Nello splendido film di Fellini, I Vitelloni, il vanesio e donnaiolo Fausto, reo di aver tradito la moglie, viene ferocemente picchiato dal padre con la cinghia dei pantaloni, all’epoca strumento molto usato, perché metta finalmente la testa a posto. La scena si conclude con la coppia pacificata che se ne torna a casa e, incredibilmente, Fausto saluta il padre abbracciandolo, senza nessun rancore per il trattamento ricevuto ma anzi, disposto a riconoscere le proprie colpe. Si tratta di un comportamento assai comune negli anni ’50, quando per educare non si andava troppo per il sottile, ma che appare completamente assurdo nel nostro tempo : oggi, nella stessa situazione, il figlio, sdegnato per l’ingerenza paterna, denuncerebbe il padre o, peggio, lo aggredirebbe a sua volta, e alla fine tutti, figlio, nuora e padre, in un’aula di tribunale, per chiarire i diritti e le colpe e mandare tutto in malora…
Sia chiaro che non ho nostalgia per la violenza come metodo educativo, ma è evidente che qualche decennio fa le relazioni
familiari erano meno complicate e si risolvevano quasi sempre in un ambito affettivo, privato, senza cause, avvocati e via dicendo. Magari era difficile conoscere e sanare le situazioni critiche, ma questo accade anche oggi, a dispetto di tutte le teorie, gli studi e le leggi a nostra disposizione per la difesa dei diritti. Il senso della giustizia è profondamente mutato, le leggi,le regole avvolgono come una ragnatela ogni minimo atto quotidiano, ma lo scopo finale, cioè la formazione di una società più equa e ordinata, è di là da venire, è un orizzonte che si sposta di continuo…i cavilli di Azzeccagarbugli sono acqua fresca rispetto alle tattiche giuridiche, ai rinvii, alle procedure burocratiche che oggi governano la giustizia.

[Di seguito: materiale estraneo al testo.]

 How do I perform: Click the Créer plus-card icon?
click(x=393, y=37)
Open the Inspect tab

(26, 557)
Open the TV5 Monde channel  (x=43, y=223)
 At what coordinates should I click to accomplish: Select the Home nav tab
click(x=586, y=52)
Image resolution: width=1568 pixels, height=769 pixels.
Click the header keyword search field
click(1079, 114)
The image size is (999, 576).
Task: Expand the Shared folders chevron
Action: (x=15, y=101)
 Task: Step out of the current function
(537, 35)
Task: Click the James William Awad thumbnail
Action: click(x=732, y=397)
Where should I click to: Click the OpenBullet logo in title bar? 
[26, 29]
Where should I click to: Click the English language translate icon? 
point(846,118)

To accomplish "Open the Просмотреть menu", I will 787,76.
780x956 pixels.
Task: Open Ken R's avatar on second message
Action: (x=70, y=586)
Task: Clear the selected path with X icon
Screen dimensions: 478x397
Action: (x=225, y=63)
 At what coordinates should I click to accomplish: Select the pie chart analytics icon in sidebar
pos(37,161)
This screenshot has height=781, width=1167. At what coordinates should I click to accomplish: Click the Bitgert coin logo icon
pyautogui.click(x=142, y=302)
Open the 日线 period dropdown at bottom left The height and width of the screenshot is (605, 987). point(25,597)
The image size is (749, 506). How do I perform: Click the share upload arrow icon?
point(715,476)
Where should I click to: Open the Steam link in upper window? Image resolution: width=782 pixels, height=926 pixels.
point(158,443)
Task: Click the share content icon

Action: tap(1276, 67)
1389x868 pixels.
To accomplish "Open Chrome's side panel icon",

E arriviamo così al punto critico : c’è bisogno degli avvocati per interpretare le leggi, cioè esse si prestano a diverse letture,più o meno giuste, perché la verità quasi mai appare con sufficiente chiarezza, e l’uomo, purtroppo, non è infallibile.
Oggi si discute molto sulla figura del giudice che, in linea teorica, dovrebbe essere imparziale, ma, in un mondo così mutato,
complicato, mi chiedo se ciò sia ancora possibile. Secondo la direttiva UE sui migranti, il trattenimento, cioè la privazione della libertà personale, può avere luogo soltanto ove sia necessario, sulla base di valutazioni fatte caso per caso. Bene, ma come si stabilisce lo stato di necessità? Quali elementi vengono valutati caso per caso, visto che essere clandestini non basta, e neppure, spesso, aver commesso dei reati?
Ahimè, non credo esista più il giudice super partes, capace di non farsi influenzare ,magari inconsapevolmente, dalle vicende sociali e politiche…i tempi di Giunio Bruto, che mandò a morte i suoi figli che avevano complottato contro Roma, sono inesorabilmente lontani, desueti, come lo sono i concetti di rigore, coerenza e soprattutto riservatezza, mezzi che senza dubbio sarebbero assai utili per tenere separate le opinioni personali dall’esercizio della professione.